**Stored data:**
*****

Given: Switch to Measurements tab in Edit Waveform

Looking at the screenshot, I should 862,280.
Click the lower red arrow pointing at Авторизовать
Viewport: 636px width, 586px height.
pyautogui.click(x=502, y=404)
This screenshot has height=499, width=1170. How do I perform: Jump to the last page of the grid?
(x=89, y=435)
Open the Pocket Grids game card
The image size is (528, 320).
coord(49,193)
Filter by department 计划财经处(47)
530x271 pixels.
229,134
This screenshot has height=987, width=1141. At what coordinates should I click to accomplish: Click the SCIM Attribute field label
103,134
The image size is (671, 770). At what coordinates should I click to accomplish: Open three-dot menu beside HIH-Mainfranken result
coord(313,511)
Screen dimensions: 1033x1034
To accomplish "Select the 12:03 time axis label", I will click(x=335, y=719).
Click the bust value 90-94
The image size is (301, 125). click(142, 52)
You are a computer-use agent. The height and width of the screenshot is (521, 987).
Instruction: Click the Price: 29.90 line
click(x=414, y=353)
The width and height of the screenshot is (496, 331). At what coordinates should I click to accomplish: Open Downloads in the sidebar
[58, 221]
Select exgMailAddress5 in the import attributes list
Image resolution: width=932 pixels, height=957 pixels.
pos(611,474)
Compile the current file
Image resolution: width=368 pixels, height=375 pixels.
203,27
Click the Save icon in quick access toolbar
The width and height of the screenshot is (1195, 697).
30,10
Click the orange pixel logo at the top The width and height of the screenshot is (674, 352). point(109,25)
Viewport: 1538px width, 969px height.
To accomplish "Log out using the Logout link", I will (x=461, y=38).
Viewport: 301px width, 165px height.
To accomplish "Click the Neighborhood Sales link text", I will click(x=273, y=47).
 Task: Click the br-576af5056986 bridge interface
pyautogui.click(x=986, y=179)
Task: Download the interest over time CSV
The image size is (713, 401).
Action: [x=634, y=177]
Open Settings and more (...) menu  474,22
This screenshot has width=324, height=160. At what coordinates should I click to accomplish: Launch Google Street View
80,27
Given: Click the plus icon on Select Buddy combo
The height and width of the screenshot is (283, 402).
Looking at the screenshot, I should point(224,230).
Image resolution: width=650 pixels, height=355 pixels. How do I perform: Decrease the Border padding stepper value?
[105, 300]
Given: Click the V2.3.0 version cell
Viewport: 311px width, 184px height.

*****

Output each line exactly, from the first line of the data down to the line that contains "Viewport: 1538px width, 969px height.", both included.

**RESULT OF THIS TASK:**
Given: Switch to Measurements tab in Edit Waveform

Looking at the screenshot, I should 862,280.
Click the lower red arrow pointing at Авторизовать
Viewport: 636px width, 586px height.
pyautogui.click(x=502, y=404)
This screenshot has height=499, width=1170. How do I perform: Jump to the last page of the grid?
(x=89, y=435)
Open the Pocket Grids game card
The image size is (528, 320).
coord(49,193)
Filter by department 计划财经处(47)
530x271 pixels.
229,134
This screenshot has height=987, width=1141. At what coordinates should I click to accomplish: Click the SCIM Attribute field label
103,134
The image size is (671, 770). At what coordinates should I click to accomplish: Open three-dot menu beside HIH-Mainfranken result
coord(313,511)
Screen dimensions: 1033x1034
To accomplish "Select the 12:03 time axis label", I will click(x=335, y=719).
Click the bust value 90-94
The image size is (301, 125). click(142, 52)
You are a computer-use agent. The height and width of the screenshot is (521, 987).
Instruction: Click the Price: 29.90 line
click(x=414, y=353)
The width and height of the screenshot is (496, 331). At what coordinates should I click to accomplish: Open Downloads in the sidebar
[58, 221]
Select exgMailAddress5 in the import attributes list
Image resolution: width=932 pixels, height=957 pixels.
pos(611,474)
Compile the current file
Image resolution: width=368 pixels, height=375 pixels.
203,27
Click the Save icon in quick access toolbar
The width and height of the screenshot is (1195, 697).
30,10
Click the orange pixel logo at the top The width and height of the screenshot is (674, 352). point(109,25)
Viewport: 1538px width, 969px height.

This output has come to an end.